Die K-Frage stellt sich derzeit eigentlich nicht - CDU-Präsidiumsmitglied Philipp Mißfelder beantwortete sie trotzdem: Verteidigungsminister Karl-Theodor zu Guttenberg wäre ein hervorragender Kanzlerkandidat der Union - und das, obwohl dem CSU-Politiker derzeit gerade die Sympathie-Werte beim Wahlvolk flöten gehen.

CDU-Präsidiumsmitglied Philipp Mißfelder kann sich Verteidigungsminister Karl-Theodor zu Guttenberg als künftigen Unions-Kanzlerkandidaten vorstellen. "Guttenberg kann alles", sagte Mißfelder der "Leipziger Volkszeitung" auf die Frage, ob der CSU-Politiker für die Nachfolge von Bundeskanzlerin Angela Merkel infrage komme.
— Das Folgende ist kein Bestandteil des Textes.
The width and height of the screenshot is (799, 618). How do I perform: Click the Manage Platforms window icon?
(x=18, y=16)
Jetzt über einen Nachfolger zu diskutieren, sei zwar eigentlich unsinnig, da Merkel erfolgreich sei und gerade eine Bundestagswahl gewonnen habe, betonte Mißfelder. "Aber wenn ich den Satz sage, dass ein 38-Jähriger alles kann, dann inkludiert das auch hohe Staatsämter." Guttenberg habe ja bereits ein solches Amt, "und ich denke, dass auch weitere folgen werden", fügte Mißfelder hinzu.

Daran ändere auch die aktuelle Debatte um die Kundus-Affäre der Bundeswehr nicht. Zu Guttenberg steht derzeit in der Kritik, weil er das Vorgehen der Bundeswehr im Fall Kundus zunächst als militärisch angemessen bezeichnet und diese Einschätzung später revidiert hatte. Guttenberg soll am 22. April vor dem Untersuchungsausschuss des Bundestages zu der Affäre aussagen.
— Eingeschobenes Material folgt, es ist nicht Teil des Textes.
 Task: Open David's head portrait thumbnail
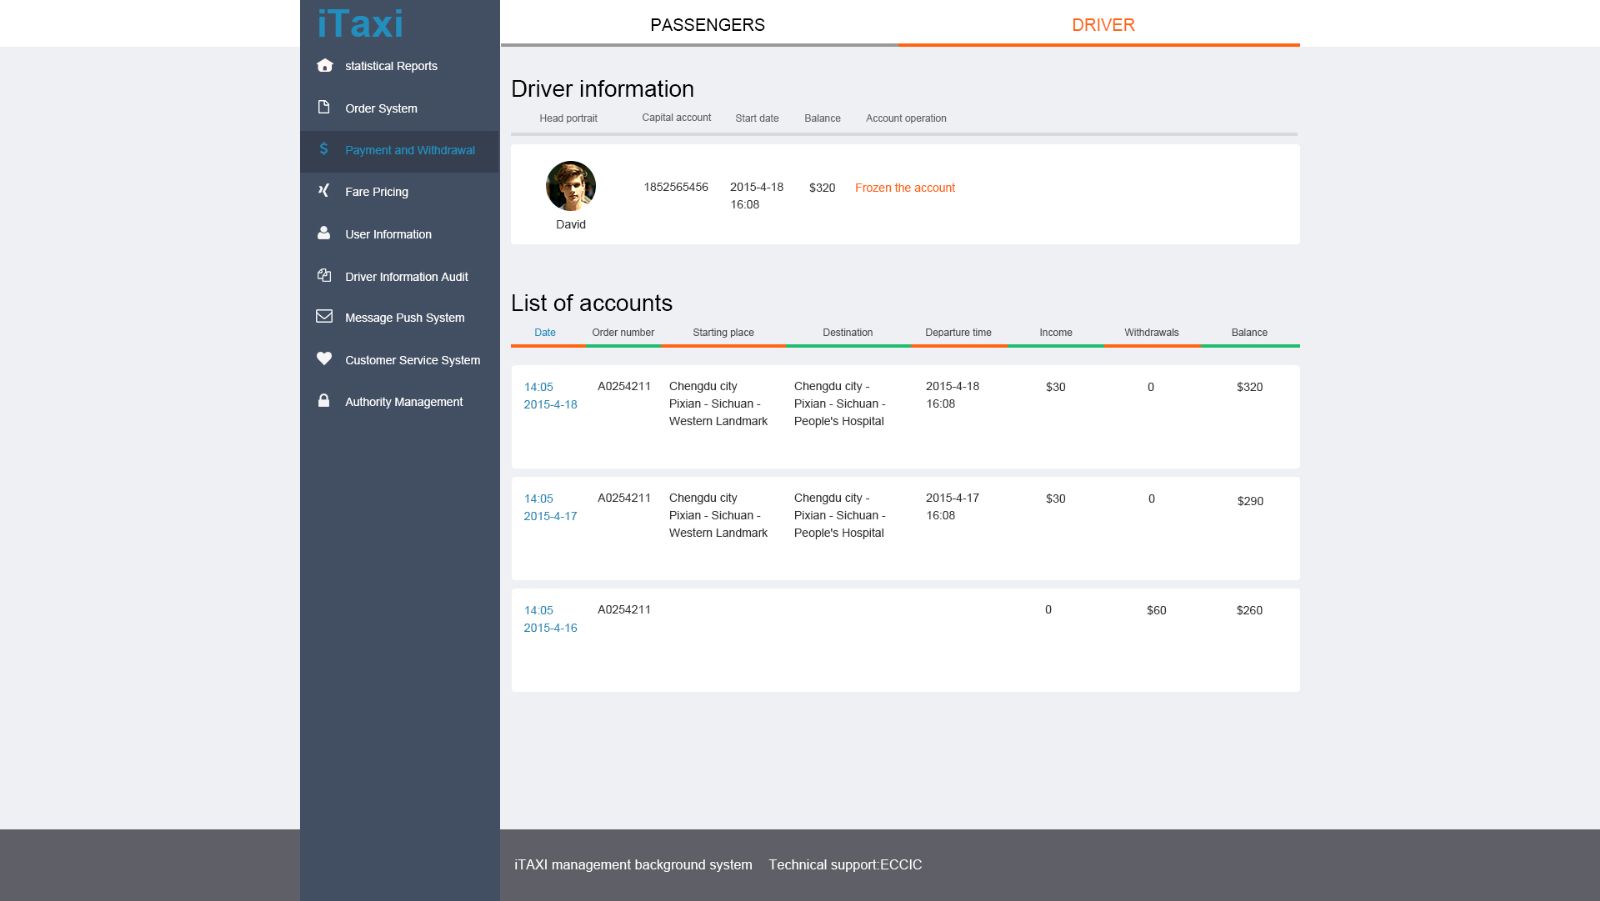[x=571, y=186]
Sympathie beim Wahlvolk hart gelitten

Die Begeisterung, die Guttenberg entgegenschlage, stelle "ein sehr, sehr großes Phänomen" dar und es könne "gerade für die junge Generation in der Union doch nur ein Vorteil sein, wenn einer aus unseren Reihen eine so große Popularität hat, so viel Überzeugungskraft auch nach außen darstellt", betonte Mißfelder.

Allerdings hat das gute Bild Guttenbergs in der Bevölkerung gelitten. Im aktuellen Deutschlandtrend der ARD verlor der CSU-Minister 14 Sympathie-Punkte gegenüber dem Vormonat. Platz eins auf der Liste der beliebtesten Parteipolitiker ist damit futsch - Familienministerin Ursula von der Leyen zog an ihm vorbei. Wie Guttenberg kommt auch Merkel nur noch auf 55 Punkte, ein Minus von sieben Zählern und damit der schlechteste Wert seit November 2006.